注：M.DNA Marker III; 1.pET-30a/ace/VWE 双酶切2.pET-30a/ace/WEH 双酶切 Note: M.DNA Marker III; 1. pET-30a/ace/VWE; 2. pET-30a/ace/WEH图2 pET-30a/ace 突变型(DH5α)质粒的双酶切Fig.2 Restriction enzyme analysis of pET-30a/ace mutants

2.3 目的蛋白的表达与纯化

将测序成功的质粒转化BL21(DE3)感受态细胞，选择阳性菌株进行PCR检测，扩增出的片段与ace突变型基因大小一致，表明重组载体成功导入BL21(DE3)中，表达菌株构建完成。体外诱导表达的重组蛋白和Ni-NTA柱结合，梯度咪唑缓冲液洗脱纯化后，对流出峰样品进行SDS-PAGE鉴定(图3)。由泳道1～2可看出在诱导7 h后有一个大小约为66 kDa的蛋白大量表达；泳道3～5看出，收集的菌体破碎后上清中存在大量的该蛋白，即诱导表达的蛋白具有较好的水溶性。用梯度浓度咪唑进行洗脱，由泳道7～9知，在200 mM的咪唑洗脱液中有明显的目的条带，其大小在66 kDa左右同目的蛋白大小一致，即成功纯化出表达的重组蛋白。

注：a：AChE-VWE 重组蛋白；b：AChE-WEH 重组蛋白；M：蛋白 Marker；1：IPGT诱导0 h的全菌；2：IPTG诱导7 h的全菌；3：菌体破碎后离心的上清液；4：菌体破碎后离心的沉淀；5：结合Ni-NTA后的穿透液；6：40 mM咪唑洗脱的收集液； 7～9：200 mM咪唑洗脱的收集液Note:a. AChE-VWE recombinant protein; b.
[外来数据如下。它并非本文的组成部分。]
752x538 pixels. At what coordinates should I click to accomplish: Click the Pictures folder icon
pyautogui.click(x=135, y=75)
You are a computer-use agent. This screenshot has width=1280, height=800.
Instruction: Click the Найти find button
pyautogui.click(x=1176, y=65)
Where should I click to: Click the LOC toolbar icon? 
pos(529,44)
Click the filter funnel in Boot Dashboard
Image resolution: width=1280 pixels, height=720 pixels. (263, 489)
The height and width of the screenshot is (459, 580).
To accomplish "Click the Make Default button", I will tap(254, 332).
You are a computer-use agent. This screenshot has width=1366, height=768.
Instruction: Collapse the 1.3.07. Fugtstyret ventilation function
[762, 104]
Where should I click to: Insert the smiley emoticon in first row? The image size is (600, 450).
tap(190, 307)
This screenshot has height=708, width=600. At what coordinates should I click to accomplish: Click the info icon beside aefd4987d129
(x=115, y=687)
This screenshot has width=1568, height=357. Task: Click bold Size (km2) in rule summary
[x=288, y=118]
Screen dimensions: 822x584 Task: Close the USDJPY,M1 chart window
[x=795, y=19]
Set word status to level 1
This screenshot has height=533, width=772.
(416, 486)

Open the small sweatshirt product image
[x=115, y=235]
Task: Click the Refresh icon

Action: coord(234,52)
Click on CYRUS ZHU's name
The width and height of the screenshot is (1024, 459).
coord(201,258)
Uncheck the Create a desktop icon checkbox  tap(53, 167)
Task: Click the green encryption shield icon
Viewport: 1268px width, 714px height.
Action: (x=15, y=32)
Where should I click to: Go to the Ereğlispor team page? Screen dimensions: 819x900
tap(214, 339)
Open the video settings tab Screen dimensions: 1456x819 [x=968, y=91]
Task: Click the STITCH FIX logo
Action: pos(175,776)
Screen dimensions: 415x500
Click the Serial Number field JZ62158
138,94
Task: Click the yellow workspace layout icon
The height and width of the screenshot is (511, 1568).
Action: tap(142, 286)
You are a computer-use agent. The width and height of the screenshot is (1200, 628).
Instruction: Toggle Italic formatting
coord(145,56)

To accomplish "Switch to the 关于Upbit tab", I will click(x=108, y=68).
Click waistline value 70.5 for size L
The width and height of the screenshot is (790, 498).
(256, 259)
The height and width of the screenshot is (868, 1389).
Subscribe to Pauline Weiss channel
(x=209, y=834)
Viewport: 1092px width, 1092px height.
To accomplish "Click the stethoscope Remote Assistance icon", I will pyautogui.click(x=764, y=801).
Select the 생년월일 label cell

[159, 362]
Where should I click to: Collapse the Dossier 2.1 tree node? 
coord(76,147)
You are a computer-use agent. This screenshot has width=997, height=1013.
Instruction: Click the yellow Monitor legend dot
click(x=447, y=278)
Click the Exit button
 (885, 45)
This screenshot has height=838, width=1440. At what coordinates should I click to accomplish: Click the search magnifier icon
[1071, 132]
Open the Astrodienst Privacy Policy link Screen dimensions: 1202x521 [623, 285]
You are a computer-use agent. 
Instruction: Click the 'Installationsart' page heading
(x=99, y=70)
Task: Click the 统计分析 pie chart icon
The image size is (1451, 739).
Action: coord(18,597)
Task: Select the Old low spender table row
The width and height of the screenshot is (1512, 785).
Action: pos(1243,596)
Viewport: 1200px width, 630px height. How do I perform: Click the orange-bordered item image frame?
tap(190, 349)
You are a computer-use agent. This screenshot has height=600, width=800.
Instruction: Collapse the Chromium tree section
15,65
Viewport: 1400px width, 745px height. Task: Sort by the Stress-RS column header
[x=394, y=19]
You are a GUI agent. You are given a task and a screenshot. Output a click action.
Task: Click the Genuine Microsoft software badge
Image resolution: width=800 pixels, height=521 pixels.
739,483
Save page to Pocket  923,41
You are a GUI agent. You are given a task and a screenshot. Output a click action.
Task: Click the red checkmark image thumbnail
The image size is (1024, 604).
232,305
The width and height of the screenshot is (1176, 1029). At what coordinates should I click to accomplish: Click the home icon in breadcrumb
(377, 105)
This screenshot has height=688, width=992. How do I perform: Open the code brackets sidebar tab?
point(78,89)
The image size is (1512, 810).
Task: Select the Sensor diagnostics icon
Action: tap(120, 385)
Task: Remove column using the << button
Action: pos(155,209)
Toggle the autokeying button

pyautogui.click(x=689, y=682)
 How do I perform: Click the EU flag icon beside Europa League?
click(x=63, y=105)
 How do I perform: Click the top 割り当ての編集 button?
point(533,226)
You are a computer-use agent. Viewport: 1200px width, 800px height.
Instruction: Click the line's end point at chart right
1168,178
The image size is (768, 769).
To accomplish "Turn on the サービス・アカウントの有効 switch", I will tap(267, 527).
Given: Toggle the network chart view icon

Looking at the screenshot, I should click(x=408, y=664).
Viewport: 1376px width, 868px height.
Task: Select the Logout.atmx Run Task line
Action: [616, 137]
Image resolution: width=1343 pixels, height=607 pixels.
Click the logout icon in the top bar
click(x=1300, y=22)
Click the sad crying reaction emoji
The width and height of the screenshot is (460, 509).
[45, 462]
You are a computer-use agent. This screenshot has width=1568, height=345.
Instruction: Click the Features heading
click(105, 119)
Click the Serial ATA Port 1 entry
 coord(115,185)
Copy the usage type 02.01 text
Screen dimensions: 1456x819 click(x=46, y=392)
AChE-WEH recombinant protein; M. Protein Marker; 1. 0 h IPGT induction of whole bacteria; 2. 7 h IPTG induction of whole bacteria; 3. Supernatant, 4. Precipitate; 5. solutionnot binding with Ni-NTA; 6. 40 mM imidazole elution, 7-9. 200 mM imidazole elution图3 AChE突变型诱导表达纯化的SDS-PAGE鉴定Fig.3 SDS-PAGE identification of induced expression and purification of AChE recombinant protein

2.4 目的蛋白的Western Blot分析

对纯化的重组蛋白，进行Western Blot验证，发现在66 kDa处成功显影一条特异条带(图4)，说明表达出的蛋白具有AChE特异性。

注：M.蛋白maker；1.AChE-VWE重组蛋白；2.AChE-WEH 重组蛋白Note:M. protein maker; 1. AChE-VWE recombinant protein;2. AChE-WEH recombinant protein图4 重组蛋白的Western Blot结果Fig.4 Western Blot analysis of AChE recombinant protein

2.5 重组蛋白的活性分析

对纯化后的目的蛋白，以改良Ellman法测重组蛋白的活性，采用数理统计方法分析野生型与突变型的活性差异。发现与野生型相比，突变型的活性虽降低但差异不显著(图5)。说明AChE蛋白在VWE和WEH的位点突变后，仍然具有活性。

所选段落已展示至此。